### WORK INSTRUCTION
Repeat the data exactly, please.

══════

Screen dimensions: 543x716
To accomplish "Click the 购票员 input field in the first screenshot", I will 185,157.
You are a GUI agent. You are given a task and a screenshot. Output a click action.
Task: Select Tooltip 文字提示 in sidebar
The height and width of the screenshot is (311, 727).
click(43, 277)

══════

### RESPONSE
Screen dimensions: 543x716
To accomplish "Click the 购票员 input field in the first screenshot", I will 185,157.
You are a GUI agent. You are given a task and a screenshot. Output a click action.
Task: Select Tooltip 文字提示 in sidebar
The height and width of the screenshot is (311, 727).
click(43, 277)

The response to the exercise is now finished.